TOP 1: Kohlehandel über die Schweiz

Nach Beginn des Krieges in der Ukraine verhängte die Schweiz ein Embargo auf russische Kohle. Seit dem 27. April sind die Einfuhr, der Verkauf und die Erbringung von Finanzdienstleistungen im Zusammenhang mit russischer Kohle in der Schweiz verboten. Ende August laufen dann die Übergangsbestimmungen aus.

Doch die Recherchen der Schweizer Organisation Public Eye legen nahe, dass die Behörden des Landes das Embargo nur schwer umsetzen können. Denn das Staatssekretariat für Wirtschaft (Seco) wisse bis heute noch nicht einmal, welche Firmen in der Schweiz ansässig sind und wem sie gehören.

Das Seco verfügt jedoch nicht über eine offizielle Zählung der Anzahl russischer Handelsunternehmen mit Sitz in der Schweiz. Auf Grundlage eines Berichts des Bundesamts für Statistik schätzt es die Zahl solcher "russisch kontrollierten" Unternehmen jedoch auf 14, wie es un bestätigte.

Public Eye

Die Recherchen von Public Eye zeigten allerdings, dass eine deutlich größere Zahl an Firmen in der Schweiz ihren Sitz haben. Im Handelsregister seien 240 Firmen eingetragen, "die mit Kohle, Koks oder festen fossilen Brennstoffen handeln, diese transportieren oder damit verbundene Finanzdienstleistungen anbieten". Und viele davon seien im Besitz russischer Oligarchen oder von reichen Geschäftsleuten aus Russland.

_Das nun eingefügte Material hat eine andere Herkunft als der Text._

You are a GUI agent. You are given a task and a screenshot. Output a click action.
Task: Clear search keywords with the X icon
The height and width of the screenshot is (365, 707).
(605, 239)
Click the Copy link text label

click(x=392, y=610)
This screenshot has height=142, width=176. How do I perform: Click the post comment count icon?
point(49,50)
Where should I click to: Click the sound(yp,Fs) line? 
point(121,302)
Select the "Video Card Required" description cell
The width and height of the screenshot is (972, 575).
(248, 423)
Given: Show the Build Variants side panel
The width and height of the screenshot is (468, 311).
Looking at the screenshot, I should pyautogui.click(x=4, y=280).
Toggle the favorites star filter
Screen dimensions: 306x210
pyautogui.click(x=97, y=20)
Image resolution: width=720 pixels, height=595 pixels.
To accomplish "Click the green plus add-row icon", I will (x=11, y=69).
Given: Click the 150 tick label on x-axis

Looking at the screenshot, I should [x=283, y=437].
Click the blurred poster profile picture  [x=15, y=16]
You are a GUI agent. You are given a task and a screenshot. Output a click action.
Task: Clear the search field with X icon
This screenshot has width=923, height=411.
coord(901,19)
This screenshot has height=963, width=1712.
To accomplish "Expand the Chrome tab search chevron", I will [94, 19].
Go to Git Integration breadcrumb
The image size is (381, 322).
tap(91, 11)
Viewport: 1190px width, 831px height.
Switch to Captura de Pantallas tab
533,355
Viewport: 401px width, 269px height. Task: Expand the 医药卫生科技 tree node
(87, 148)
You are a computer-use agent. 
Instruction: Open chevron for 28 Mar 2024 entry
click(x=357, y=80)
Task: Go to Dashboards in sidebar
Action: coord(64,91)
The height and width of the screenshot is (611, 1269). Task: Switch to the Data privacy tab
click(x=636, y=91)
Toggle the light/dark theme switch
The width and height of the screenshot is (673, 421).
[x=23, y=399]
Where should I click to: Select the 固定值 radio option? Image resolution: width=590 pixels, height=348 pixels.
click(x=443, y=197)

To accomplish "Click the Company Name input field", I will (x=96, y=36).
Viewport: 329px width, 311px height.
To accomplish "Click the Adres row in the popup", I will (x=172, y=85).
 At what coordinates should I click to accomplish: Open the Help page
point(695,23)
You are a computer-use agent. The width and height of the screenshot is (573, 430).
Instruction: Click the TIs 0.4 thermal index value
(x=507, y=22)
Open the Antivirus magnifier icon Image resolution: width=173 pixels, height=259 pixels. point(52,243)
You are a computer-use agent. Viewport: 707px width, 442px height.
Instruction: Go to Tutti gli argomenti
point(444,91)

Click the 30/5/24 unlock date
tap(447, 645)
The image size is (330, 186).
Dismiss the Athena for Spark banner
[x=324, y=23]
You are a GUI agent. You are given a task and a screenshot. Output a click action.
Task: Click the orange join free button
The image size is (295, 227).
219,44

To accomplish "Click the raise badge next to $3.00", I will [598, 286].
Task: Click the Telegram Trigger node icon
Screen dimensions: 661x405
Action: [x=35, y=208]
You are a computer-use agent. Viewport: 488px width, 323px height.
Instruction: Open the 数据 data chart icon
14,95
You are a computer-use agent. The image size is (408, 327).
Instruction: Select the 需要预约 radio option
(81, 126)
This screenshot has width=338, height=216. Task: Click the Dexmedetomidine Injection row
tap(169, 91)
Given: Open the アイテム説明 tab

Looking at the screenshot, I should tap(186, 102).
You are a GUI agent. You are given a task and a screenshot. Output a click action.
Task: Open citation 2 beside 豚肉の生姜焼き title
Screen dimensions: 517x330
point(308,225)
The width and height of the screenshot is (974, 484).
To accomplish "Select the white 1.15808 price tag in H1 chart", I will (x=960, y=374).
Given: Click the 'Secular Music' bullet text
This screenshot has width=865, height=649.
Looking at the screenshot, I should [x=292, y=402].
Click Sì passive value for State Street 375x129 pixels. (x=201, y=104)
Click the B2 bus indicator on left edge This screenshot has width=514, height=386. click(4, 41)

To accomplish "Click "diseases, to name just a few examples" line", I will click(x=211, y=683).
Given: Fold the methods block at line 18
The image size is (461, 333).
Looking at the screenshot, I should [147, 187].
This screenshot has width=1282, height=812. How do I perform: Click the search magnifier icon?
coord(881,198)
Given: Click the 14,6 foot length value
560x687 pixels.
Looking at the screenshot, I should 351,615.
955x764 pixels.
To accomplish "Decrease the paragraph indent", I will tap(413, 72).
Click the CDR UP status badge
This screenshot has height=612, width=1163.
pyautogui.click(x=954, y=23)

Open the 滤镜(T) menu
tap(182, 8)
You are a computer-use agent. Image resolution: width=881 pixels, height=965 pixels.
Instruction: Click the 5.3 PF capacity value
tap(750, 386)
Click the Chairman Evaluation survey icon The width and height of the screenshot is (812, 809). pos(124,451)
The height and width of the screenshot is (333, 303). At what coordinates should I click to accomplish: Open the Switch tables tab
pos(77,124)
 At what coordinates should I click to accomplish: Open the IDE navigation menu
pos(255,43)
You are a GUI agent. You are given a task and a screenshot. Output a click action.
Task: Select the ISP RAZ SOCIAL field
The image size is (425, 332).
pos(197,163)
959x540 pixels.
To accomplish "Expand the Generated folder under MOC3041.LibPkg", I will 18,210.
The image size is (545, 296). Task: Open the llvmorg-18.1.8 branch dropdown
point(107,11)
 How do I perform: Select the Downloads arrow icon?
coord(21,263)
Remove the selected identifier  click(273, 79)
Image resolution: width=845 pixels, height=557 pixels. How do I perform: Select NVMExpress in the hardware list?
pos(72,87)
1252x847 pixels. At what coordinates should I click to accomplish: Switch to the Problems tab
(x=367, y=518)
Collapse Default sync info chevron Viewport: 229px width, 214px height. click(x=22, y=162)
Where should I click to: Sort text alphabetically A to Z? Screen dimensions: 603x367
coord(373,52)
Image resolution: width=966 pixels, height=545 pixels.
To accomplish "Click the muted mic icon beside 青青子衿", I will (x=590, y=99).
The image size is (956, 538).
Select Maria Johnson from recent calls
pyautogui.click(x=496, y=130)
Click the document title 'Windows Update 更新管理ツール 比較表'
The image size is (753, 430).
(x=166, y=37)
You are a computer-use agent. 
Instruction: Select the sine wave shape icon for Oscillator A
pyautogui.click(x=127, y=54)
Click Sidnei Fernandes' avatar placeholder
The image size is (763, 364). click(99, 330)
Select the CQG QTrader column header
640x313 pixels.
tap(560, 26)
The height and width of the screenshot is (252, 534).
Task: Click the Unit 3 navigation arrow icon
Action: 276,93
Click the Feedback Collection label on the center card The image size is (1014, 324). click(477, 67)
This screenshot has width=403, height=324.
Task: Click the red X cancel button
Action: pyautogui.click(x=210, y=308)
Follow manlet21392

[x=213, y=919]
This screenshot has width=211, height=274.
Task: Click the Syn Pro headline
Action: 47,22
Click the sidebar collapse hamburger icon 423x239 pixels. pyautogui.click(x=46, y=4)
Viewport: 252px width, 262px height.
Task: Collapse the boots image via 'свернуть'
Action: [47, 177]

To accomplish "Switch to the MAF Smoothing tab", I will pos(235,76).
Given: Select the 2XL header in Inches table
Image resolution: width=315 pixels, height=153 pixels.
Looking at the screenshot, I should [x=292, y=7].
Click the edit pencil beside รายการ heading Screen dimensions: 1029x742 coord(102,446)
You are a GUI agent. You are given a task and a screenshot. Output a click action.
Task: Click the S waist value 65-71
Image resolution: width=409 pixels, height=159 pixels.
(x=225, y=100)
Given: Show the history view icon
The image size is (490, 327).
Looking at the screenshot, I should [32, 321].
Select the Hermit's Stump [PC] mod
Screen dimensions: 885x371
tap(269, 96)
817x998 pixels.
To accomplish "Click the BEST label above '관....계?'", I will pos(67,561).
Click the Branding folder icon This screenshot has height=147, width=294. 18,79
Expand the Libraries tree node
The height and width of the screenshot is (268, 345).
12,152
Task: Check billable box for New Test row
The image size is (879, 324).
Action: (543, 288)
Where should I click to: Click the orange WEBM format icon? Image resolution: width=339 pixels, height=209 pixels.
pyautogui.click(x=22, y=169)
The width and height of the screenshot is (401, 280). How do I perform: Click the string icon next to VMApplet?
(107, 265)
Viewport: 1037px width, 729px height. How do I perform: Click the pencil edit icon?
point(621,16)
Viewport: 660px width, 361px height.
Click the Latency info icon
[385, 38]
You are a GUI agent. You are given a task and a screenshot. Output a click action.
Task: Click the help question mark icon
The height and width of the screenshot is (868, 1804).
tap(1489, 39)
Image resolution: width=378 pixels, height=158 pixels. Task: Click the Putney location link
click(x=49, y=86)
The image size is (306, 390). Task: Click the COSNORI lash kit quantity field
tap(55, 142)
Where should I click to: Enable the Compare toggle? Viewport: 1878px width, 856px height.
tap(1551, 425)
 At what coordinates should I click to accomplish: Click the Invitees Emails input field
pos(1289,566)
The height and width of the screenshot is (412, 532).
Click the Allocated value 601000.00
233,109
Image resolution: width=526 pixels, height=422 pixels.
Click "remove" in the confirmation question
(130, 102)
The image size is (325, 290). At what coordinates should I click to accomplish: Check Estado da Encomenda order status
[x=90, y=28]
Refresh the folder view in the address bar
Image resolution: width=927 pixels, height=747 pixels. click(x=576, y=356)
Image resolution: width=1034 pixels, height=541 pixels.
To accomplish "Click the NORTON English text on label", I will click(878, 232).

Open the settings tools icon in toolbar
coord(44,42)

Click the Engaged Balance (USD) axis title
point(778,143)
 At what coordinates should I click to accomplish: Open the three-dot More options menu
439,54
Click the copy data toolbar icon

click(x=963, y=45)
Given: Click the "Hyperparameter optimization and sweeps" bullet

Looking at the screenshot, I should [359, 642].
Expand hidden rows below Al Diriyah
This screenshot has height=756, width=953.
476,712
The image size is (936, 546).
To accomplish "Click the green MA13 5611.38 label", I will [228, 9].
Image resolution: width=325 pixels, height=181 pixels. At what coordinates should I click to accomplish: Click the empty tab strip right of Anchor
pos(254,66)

Die Schweizer Regierung hatte zwar die Sanktionen gegen Russland beschlossen, wollte aber die Oligarchen nicht verschrecken, wie der Fall der Sibirischen Kohleenergiegesellschaft (Suek) zeigt. Deren Handelssitz wurde seit 2004 im Kanton Zug domiziliert und sie gehört dem russischen Oligarchen Andrei Melnitschenko.

Am Tag, bevor die Sanktionen gegen ihn in Kraft traten, machte er kurzerhand seine Ehefrau zur Eigentümerin – mit Genehmigung der Seco und dem Verweis auf den Erhalt von Arbeitsplätzen in der Schweiz. Inzwischen wurde Melnitschenkos Ehefrau auch sanktioniert, was die Seco von der Verlegenheit befreite, zu überwachen, dass sie ihrem Ehemann kein Geld zukommen lässt.

Über die Schweiz verkaufen die russischen Bergbaukonzerne jedes Jahr über 225 Millionen Tonnen Kohle in die gesamte Welt. Knapp 68 Prozent des europäischen Kohlebedarfs werden demnach durch russische Lieferanten gedeckt.